AIM OF THE TASK :: Every line in the data must be transcribed exactly.

Saved data entries
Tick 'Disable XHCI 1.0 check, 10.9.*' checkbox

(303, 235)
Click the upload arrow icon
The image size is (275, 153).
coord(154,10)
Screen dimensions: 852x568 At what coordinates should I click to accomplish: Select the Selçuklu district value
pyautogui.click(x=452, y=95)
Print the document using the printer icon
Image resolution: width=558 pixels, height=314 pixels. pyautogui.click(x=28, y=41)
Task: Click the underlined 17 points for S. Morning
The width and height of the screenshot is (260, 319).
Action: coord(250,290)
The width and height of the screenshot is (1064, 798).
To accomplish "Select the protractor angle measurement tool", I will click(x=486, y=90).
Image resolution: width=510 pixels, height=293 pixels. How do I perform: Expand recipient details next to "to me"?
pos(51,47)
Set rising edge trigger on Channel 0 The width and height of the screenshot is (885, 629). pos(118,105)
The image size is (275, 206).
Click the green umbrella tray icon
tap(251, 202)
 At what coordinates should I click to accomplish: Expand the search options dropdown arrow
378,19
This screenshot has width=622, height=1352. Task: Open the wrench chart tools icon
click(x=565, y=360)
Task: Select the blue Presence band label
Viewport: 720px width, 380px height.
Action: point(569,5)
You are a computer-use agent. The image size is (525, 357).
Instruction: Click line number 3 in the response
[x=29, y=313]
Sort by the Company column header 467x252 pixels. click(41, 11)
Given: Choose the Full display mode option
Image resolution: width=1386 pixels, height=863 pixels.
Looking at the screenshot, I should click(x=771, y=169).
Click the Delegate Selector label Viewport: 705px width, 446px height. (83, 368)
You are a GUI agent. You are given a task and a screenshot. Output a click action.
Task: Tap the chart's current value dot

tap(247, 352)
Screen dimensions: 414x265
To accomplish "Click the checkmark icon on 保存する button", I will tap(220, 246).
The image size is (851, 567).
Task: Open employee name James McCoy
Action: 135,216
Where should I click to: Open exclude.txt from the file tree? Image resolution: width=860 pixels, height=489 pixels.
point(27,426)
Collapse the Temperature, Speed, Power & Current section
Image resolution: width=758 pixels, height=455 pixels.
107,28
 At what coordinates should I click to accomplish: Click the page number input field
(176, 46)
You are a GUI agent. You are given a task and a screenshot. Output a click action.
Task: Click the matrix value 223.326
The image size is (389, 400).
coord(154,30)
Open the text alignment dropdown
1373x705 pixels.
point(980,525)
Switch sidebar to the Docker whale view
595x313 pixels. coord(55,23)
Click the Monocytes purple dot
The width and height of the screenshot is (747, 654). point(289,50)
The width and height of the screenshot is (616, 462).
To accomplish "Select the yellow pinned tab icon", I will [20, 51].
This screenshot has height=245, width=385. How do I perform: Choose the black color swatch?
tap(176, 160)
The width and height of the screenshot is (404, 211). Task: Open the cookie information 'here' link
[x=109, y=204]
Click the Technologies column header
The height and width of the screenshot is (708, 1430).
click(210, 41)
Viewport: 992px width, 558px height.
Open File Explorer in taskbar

TASK RESULT ::
Tick 'Disable XHCI 1.0 check, 10.9.*' checkbox

(303, 235)
Click the upload arrow icon
The image size is (275, 153).
coord(154,10)
Screen dimensions: 852x568 At what coordinates should I click to accomplish: Select the Selçuklu district value
pyautogui.click(x=452, y=95)
Print the document using the printer icon
Image resolution: width=558 pixels, height=314 pixels. pyautogui.click(x=28, y=41)
Task: Click the underlined 17 points for S. Morning
The width and height of the screenshot is (260, 319).
Action: coord(250,290)
The width and height of the screenshot is (1064, 798).
To accomplish "Select the protractor angle measurement tool", I will click(x=486, y=90).
Image resolution: width=510 pixels, height=293 pixels. How do I perform: Expand recipient details next to "to me"?
pos(51,47)
Set rising edge trigger on Channel 0 The width and height of the screenshot is (885, 629). pos(118,105)
The image size is (275, 206).
Click the green umbrella tray icon
tap(251, 202)
 At what coordinates should I click to accomplish: Expand the search options dropdown arrow
378,19
This screenshot has width=622, height=1352. Task: Open the wrench chart tools icon
click(x=565, y=360)
Task: Select the blue Presence band label
Viewport: 720px width, 380px height.
Action: point(569,5)
You are a computer-use agent. The image size is (525, 357).
Instruction: Click line number 3 in the response
[x=29, y=313]
Sort by the Company column header 467x252 pixels. click(41, 11)
Given: Choose the Full display mode option
Image resolution: width=1386 pixels, height=863 pixels.
Looking at the screenshot, I should click(x=771, y=169).
Click the Delegate Selector label Viewport: 705px width, 446px height. (83, 368)
You are a GUI agent. You are given a task and a screenshot. Output a click action.
Task: Tap the chart's current value dot

tap(247, 352)
Screen dimensions: 414x265
To accomplish "Click the checkmark icon on 保存する button", I will tap(220, 246).
The image size is (851, 567).
Task: Open employee name James McCoy
Action: 135,216
Where should I click to: Open exclude.txt from the file tree? Image resolution: width=860 pixels, height=489 pixels.
point(27,426)
Collapse the Temperature, Speed, Power & Current section
Image resolution: width=758 pixels, height=455 pixels.
107,28
 At what coordinates should I click to accomplish: Click the page number input field
(176, 46)
You are a GUI agent. You are given a task and a screenshot. Output a click action.
Task: Click the matrix value 223.326
The image size is (389, 400).
coord(154,30)
Open the text alignment dropdown
1373x705 pixels.
point(980,525)
Switch sidebar to the Docker whale view
595x313 pixels. coord(55,23)
Click the Monocytes purple dot
The width and height of the screenshot is (747, 654). point(289,50)
The width and height of the screenshot is (616, 462).
To accomplish "Select the yellow pinned tab icon", I will [20, 51].
This screenshot has height=245, width=385. How do I perform: Choose the black color swatch?
tap(176, 160)
The width and height of the screenshot is (404, 211). Task: Open the cookie information 'here' link
[x=109, y=204]
Click the Technologies column header
The height and width of the screenshot is (708, 1430).
click(210, 41)
Viewport: 992px width, 558px height.
Open File Explorer in taskbar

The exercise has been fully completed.